Start Exercise input
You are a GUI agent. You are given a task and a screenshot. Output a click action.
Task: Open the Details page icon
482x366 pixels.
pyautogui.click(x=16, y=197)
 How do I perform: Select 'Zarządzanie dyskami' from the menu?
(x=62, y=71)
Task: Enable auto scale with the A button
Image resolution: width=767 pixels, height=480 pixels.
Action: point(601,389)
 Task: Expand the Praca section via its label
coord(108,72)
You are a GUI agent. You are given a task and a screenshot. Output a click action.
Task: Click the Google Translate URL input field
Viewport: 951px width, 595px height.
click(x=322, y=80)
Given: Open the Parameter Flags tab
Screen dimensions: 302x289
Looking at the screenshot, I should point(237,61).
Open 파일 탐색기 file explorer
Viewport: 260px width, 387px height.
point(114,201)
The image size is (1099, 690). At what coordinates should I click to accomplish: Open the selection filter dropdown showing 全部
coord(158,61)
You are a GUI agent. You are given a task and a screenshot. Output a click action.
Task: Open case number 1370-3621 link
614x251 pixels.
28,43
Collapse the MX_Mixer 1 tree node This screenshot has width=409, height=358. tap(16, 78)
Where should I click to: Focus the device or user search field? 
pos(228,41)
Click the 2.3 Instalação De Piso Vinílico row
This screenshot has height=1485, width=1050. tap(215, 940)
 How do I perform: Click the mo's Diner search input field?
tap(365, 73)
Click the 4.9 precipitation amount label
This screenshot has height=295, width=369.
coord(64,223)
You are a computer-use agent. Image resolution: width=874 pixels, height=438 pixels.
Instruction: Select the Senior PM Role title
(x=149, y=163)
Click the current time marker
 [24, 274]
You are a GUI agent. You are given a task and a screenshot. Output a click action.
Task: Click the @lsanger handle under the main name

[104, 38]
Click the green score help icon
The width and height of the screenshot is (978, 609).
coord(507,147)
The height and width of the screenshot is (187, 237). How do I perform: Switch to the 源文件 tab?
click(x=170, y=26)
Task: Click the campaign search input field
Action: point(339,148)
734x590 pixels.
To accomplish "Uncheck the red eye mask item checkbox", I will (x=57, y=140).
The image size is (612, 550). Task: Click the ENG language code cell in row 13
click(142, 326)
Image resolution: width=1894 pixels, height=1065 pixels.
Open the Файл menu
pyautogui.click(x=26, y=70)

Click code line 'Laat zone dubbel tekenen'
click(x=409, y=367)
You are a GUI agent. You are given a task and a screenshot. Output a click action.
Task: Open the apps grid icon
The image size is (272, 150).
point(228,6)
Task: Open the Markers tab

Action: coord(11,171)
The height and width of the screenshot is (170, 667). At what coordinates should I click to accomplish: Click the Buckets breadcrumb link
End Exercise input
— Exercise requirements —
Can you recast every line of the items above as a Markdown table with the columns Row and Line, numbering the rows in order and leaving out blank lines?

— Solution —
| Row | Line |
|---|---|
| 1 | You are a GUI agent. You are given a task and a screenshot. Output a click action. |
| 2 | Task: Open the Details page icon |
| 3 | 482x366 pixels. |
| 4 | pyautogui.click(x=16, y=197) |
| 5 |  How do I perform: Select 'Zarządzanie dyskami' from the menu? |
| 6 | (x=62, y=71) |
| 7 | Task: Enable auto scale with the A button |
| 8 | Image resolution: width=767 pixels, height=480 pixels. |
| 9 | Action: point(601,389) |
| 10 |  Task: Expand the Praca section via its label |
| 11 | coord(108,72) |
| 12 | You are a GUI agent. You are given a task and a screenshot. Output a click action. |
| 13 | Task: Click the Google Translate URL input field |
| 14 | Viewport: 951px width, 595px height. |
| 15 | click(x=322, y=80) |
| 16 | Given: Open the Parameter Flags tab |
| 17 | Screen dimensions: 302x289 |
| 18 | Looking at the screenshot, I should point(237,61). |
| 19 | Open 파일 탐색기 file explorer |
| 20 | Viewport: 260px width, 387px height. |
| 21 | point(114,201) |
| 22 | The image size is (1099, 690). At what coordinates should I click to accomplish: Open the selection filter dropdown showing 全部 |
| 23 | coord(158,61) |
| 24 | You are a GUI agent. You are given a task and a screenshot. Output a click action. |
| 25 | Task: Open case number 1370-3621 link |
| 26 | 614x251 pixels. |
| 27 | 28,43 |
| 28 | Collapse the MX_Mixer 1 tree node This screenshot has width=409, height=358. tap(16, 78) |
| 29 | Where should I click to: Focus the device or user search field?  |
| 30 | pos(228,41) |
| 31 | Click the 2.3 Instalação De Piso Vinílico row |
| 32 | This screenshot has height=1485, width=1050. tap(215, 940) |
| 33 |  How do I perform: Click the mo's Diner search input field? |
| 34 | tap(365, 73) |
| 35 | Click the 4.9 precipitation amount label |
| 36 | This screenshot has height=295, width=369. |
| 37 | coord(64,223) |
| 38 | You are a computer-use agent. Image resolution: width=874 pixels, height=438 pixels. |
| 39 | Instruction: Select the Senior PM Role title |
| 40 | (x=149, y=163) |
| 41 | Click the current time marker |
| 42 |  [24, 274] |
| 43 | You are a GUI agent. You are given a task and a screenshot. Output a click action. |
| 44 | Task: Click the @lsanger handle under the main name |
| 45 | [104, 38] |
| 46 | Click the green score help icon |
| 47 | The width and height of the screenshot is (978, 609). |
| 48 | coord(507,147) |
| 49 | The height and width of the screenshot is (187, 237). How do I perform: Switch to the 源文件 tab? |
| 50 | click(x=170, y=26) |
| 51 | Task: Click the campaign search input field |
| 52 | Action: point(339,148) |
| 53 | 734x590 pixels. |
| 54 | To accomplish "Uncheck the red eye mask item checkbox", I will (x=57, y=140). |
| 55 | The image size is (612, 550). Task: Click the ENG language code cell in row 13 |
| 56 | click(142, 326) |
| 57 | Image resolution: width=1894 pixels, height=1065 pixels. |
| 58 | Open the Файл menu |
| 59 | pyautogui.click(x=26, y=70) |
| 60 | Click code line 'Laat zone dubbel tekenen' |
| 61 | click(x=409, y=367) |
| 62 | You are a GUI agent. You are given a task and a screenshot. Output a click action. |
| 63 | Task: Open the apps grid icon |
| 64 | The image size is (272, 150). |
| 65 | point(228,6) |
| 66 | Task: Open the Markers tab |
| 67 | Action: coord(11,171) |
| 68 | The height and width of the screenshot is (170, 667). At what coordinates should I click to accomplish: Click the Buckets breadcrumb link |